Baudrillard writes: 
 
"Disneyland is presented as imaginary in order to make us believe that the rest is real, whereas all of Los Angeles and the America that surrounds it are no longer real, but belong to the hyperreal order and to the order of simulation. It is no longer a question of a false representation of reality (ideology), but of concealing the fact that the real is no longer real, and thus of saving the reality principle."
 
He continues: 
 
"The imaginary of Disneyland is neither true nor false, it is a deterrence machine set up in order to rejuvenate the fiction of the real in the opposite camp. Whence the debility of this imaginary, its infantile degeneration. This world wants to be childish in order to make us believe that the adults are elsewhere, in the 'real' world, and to conceal the fact that true childishness is everywhere - that it is that of the adults themselves who come here to act the child in order to foster illusions as to their real childishness." 
 
With the opening of Cotino next year, I'm not sure whether the Disney executives so skilled in playing this game of concealment have finally triumphed and the Happiest Place on Earth will soon expand across the globe, or if, perhaps, they have made a fatal miscalculation and all but the most fanatic of Disney adults will decide they've had enough of staged reality and curated living.    
 
 
Notes 

[1] This was the original slogan for Disneyland, Est. 1955. 
 
[2] Lyrics from 'Do You Wanna Hold Me?' by Bow Wow Wow, from the album When the Going Gets Tough, the Tough Get Going (RCA Records, 1983): click here.
 
[3] Oliver Wainwright, 'Let's move to Disney Town!

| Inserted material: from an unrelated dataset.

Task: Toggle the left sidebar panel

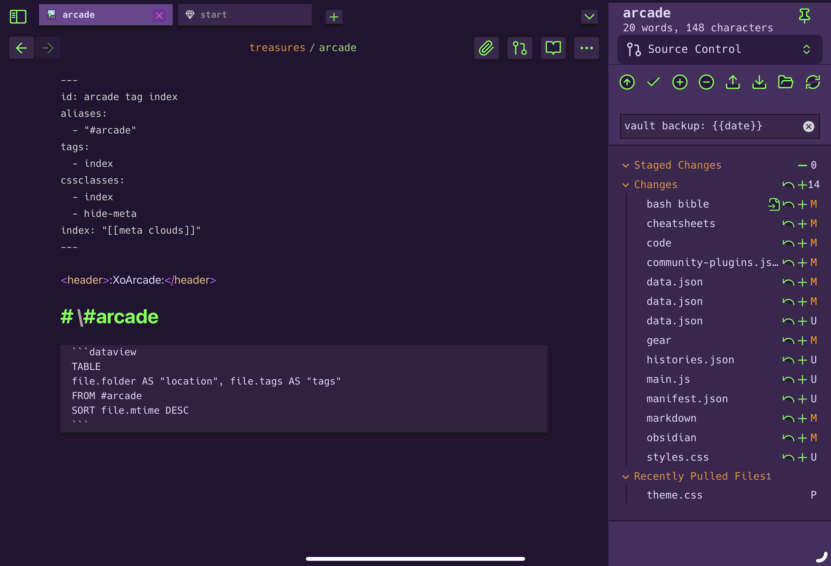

Will life in its 2,000 themed homes be a dream or a nightmare?' The Guardian (08 April 2024): click here.

[4] This text by Baudrillard was translated into English as Simulacra and Simulation by Sheila Faria Glaser (University of Michigan Press, 1994). Material quoted here and following is from a section entitled 'The Hyperreal and the Imaginary' in the first chapter, 'The Precession of Simulacra'. See pp. 12-14.